By Andrew Sheivachman, Skift

Holding events has become more expensive in recent years, and corporate spending has remained high regardless. Events work for generating buzz and stronger business outcomes, even if enterprise brands aren’t sure of the exact return they get on their investment.

A survey of more than 700 business executives conducted by Harvard Business Review Analytic Services for Splash’s The Event Marketing Evolution research report found that hosting and sponsoring events are major priorities for companies both large and small.

There is a major issue, however, of tracking return on investment; while 52 percent of respondents said event market drives more business than other channels, only 23 percent of those polled say they can calculate return on investment for the events they organize.

“Why the ongoing infatuation with events, which consume significant amounts of time and resources in an age increasingly dominated by digital marketing strategies?” posits the report. “Intuitively, corporate marketers and their C-suite colleagues believe that events work. Fifty-two percent of survey respondents say event marketing drives more business value than other marketing channels, while just 8 percent say it drives less.”

Here are three takeaways from the report.

FOCUS ON SINGLE-DAY EVENTS
The research breaks down which event types are most popular with organizations, finding that single-day events are both hosted and sponsored most frequently.

Least popular among those polled were music festivals, pop-up events, cultural festivals, and product sampling activations. Companies are also spending more on all the events they are involved with.

COMPANIES SPEND MORE
The general consensus is that events are a valuable marketing tool, even as spending on events has become a larger part of companies’ overall marketing budgets.

“Companies are spending on event marketing at a growing rate, with 54 percent boosting their event activity over the past three years, and only 17 percent cutting back,” concludes the report. “Four in 10 say they’ll spend more on hosting events in the year ahead, and 3 in 10 say they’ll spend more on sponsoring events, too.”

Business-to-business events, in particular, are garnering a higher share of spend than those aimed at consumers.
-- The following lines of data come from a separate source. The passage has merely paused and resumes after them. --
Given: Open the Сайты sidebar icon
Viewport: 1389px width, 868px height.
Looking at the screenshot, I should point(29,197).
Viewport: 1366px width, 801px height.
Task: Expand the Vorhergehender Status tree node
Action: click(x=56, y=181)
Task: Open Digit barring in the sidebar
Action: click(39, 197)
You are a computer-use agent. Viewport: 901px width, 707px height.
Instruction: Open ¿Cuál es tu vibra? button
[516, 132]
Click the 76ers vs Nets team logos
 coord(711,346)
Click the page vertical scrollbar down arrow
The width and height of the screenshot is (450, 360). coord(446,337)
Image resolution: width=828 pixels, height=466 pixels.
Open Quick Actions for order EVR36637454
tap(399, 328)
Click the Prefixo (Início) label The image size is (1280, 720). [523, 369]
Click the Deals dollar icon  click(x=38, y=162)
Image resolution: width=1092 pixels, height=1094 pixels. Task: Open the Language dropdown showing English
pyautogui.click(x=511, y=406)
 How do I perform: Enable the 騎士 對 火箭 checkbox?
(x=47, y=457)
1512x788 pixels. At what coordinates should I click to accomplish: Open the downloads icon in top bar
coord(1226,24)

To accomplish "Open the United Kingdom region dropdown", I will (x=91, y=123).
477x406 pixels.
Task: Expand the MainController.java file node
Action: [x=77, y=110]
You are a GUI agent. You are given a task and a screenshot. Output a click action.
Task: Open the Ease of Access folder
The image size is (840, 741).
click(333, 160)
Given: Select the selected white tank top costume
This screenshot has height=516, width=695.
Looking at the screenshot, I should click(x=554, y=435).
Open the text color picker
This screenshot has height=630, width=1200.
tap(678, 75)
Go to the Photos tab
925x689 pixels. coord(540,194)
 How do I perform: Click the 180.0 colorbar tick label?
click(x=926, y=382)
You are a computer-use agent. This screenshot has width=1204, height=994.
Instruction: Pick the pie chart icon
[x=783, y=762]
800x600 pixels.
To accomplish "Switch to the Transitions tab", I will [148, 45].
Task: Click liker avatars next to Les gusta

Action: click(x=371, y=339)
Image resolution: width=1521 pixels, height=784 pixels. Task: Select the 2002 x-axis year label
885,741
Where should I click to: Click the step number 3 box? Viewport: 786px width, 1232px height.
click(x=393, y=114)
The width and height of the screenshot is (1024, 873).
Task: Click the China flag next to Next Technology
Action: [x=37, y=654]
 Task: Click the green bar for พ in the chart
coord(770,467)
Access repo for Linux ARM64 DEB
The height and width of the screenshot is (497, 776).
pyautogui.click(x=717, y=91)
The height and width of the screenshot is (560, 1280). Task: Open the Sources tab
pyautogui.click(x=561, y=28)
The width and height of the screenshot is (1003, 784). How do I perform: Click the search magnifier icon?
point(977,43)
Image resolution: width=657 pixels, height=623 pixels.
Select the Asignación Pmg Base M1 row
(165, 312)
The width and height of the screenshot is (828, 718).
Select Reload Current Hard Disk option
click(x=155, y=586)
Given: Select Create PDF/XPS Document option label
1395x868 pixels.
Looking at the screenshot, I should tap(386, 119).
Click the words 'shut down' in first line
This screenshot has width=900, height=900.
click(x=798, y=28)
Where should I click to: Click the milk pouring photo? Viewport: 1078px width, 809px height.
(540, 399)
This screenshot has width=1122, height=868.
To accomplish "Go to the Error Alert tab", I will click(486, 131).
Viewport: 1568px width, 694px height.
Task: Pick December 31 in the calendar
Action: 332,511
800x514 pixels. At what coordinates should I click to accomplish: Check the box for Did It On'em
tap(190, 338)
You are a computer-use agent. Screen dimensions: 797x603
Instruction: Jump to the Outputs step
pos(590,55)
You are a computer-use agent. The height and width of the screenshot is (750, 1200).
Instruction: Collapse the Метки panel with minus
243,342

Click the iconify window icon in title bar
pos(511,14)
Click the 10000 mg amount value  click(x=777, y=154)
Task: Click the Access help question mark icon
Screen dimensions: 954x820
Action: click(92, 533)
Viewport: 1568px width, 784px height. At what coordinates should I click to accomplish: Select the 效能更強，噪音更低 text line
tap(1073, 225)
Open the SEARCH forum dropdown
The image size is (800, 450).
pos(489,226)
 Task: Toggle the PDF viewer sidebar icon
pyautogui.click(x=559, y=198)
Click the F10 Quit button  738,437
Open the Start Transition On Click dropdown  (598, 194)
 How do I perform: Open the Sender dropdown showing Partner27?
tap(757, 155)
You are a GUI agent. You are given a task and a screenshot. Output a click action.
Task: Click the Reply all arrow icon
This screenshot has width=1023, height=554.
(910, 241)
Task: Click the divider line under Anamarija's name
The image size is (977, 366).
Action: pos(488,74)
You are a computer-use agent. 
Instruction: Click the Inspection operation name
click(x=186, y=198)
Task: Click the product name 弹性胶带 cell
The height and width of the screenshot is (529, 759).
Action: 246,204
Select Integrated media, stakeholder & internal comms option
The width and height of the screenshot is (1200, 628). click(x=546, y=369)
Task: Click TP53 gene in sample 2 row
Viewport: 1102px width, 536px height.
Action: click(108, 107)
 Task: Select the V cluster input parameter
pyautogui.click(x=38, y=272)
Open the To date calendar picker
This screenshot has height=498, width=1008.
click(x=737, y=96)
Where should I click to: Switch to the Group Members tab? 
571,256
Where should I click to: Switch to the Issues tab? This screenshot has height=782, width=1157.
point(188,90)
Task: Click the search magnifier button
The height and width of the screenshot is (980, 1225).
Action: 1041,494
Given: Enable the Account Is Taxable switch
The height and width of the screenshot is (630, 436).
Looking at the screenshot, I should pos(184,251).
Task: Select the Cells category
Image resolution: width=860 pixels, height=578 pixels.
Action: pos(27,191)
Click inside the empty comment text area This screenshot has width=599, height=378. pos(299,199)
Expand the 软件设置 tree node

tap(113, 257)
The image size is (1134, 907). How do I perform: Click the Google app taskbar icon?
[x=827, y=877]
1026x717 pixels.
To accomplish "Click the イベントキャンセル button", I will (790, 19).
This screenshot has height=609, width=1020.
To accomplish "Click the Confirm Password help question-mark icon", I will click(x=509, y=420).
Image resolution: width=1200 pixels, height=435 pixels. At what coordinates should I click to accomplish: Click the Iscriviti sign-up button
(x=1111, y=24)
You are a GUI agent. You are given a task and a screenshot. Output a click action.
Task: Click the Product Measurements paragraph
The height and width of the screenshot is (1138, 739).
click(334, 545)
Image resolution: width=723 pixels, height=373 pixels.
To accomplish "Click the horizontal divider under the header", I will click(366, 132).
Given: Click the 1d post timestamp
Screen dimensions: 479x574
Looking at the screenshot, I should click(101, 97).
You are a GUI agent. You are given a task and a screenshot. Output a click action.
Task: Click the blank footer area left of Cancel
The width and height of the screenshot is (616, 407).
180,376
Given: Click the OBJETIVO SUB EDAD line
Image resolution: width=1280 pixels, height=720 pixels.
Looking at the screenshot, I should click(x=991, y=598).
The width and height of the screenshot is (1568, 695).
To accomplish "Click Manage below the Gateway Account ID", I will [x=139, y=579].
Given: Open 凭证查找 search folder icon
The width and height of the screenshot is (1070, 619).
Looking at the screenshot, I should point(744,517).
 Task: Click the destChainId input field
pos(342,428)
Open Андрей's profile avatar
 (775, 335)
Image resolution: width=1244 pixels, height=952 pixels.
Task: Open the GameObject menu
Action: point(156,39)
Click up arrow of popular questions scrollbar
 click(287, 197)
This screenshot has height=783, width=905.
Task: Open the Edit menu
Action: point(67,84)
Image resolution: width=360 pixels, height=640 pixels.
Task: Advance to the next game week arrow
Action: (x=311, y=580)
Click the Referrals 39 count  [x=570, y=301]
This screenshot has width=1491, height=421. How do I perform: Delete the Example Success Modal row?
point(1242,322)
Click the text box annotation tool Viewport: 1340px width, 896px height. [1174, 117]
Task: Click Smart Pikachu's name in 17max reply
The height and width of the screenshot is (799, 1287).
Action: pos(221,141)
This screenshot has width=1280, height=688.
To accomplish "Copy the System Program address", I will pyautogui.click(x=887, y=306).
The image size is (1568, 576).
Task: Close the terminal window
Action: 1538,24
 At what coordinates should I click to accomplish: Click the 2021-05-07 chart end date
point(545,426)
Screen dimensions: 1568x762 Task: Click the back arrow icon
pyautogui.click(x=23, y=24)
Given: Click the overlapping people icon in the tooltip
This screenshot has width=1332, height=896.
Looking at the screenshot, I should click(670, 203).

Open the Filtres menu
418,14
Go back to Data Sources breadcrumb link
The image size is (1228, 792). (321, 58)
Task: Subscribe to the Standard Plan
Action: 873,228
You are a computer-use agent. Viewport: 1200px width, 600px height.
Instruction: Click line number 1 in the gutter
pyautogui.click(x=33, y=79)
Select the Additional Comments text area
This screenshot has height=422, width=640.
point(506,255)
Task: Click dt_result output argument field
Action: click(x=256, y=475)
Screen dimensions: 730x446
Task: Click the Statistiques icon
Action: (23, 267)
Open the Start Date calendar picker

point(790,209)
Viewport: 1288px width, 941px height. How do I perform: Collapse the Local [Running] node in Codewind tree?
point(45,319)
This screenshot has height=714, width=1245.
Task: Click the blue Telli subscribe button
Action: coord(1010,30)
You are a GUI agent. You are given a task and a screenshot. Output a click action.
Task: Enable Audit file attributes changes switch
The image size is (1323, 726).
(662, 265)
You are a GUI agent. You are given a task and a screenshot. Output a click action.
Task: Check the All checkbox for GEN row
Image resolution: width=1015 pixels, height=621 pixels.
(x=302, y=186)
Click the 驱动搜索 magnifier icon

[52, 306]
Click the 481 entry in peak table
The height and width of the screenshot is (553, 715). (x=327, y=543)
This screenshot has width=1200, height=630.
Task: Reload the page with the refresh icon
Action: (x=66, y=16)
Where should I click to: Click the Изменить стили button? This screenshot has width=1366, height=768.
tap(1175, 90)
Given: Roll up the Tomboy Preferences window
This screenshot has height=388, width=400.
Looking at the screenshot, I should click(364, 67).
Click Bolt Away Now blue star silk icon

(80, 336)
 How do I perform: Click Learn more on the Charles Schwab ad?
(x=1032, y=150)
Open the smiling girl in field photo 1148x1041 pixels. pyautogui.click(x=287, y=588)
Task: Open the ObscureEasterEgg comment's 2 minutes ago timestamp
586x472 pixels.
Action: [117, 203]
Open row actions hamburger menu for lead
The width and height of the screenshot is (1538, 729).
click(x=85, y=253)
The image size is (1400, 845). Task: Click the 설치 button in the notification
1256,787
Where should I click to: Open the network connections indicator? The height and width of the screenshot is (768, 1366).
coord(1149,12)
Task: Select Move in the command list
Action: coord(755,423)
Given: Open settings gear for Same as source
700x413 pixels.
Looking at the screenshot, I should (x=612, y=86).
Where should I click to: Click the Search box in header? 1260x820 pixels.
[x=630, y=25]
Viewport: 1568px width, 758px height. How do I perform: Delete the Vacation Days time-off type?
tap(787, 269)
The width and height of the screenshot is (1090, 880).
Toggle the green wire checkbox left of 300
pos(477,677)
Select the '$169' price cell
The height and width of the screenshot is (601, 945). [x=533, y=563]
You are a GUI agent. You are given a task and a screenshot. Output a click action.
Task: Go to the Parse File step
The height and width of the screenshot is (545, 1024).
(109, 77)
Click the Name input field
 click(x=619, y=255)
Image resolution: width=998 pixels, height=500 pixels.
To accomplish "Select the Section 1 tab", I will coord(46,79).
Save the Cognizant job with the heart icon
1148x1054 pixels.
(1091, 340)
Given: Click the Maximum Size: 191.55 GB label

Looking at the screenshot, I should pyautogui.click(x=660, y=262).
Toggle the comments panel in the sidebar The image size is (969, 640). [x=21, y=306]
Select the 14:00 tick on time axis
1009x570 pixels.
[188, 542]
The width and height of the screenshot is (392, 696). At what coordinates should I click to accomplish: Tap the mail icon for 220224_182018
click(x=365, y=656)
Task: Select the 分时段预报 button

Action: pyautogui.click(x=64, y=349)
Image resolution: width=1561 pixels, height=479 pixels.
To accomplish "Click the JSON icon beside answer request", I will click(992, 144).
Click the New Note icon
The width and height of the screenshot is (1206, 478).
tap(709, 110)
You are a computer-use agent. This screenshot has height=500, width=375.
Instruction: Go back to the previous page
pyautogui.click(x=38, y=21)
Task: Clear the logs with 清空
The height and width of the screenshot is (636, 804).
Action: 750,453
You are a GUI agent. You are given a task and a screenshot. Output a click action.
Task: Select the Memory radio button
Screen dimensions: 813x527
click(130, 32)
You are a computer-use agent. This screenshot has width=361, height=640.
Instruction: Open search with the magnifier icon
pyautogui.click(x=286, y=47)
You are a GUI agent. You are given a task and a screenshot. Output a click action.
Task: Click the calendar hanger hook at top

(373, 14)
“Businesses that sell to other businesses spend slightly more on events than those selling to consumers, devoting 29 percent of their marketing budgets to events, on average, versus 19 percent for B2C companies,” reads the report. “Although adoption rates are lower in the B2C space, event marketing is still important in that channel.”

It’s been clear for years that organizations and planners aren’t making the most out of the digital tools available that let them track attendee data and better control what they spend on event marketing.

Although executives consider events a solid investment, most organizations don’t do an effective job tracking how their spending correlates to positive business outcomes.

Just 23 percent of those polled for the report said they were able to track return on investment on events. Those who actually tracked metrics for events most often recorded number of attendees, number of qualified sales leads, and brand awareness.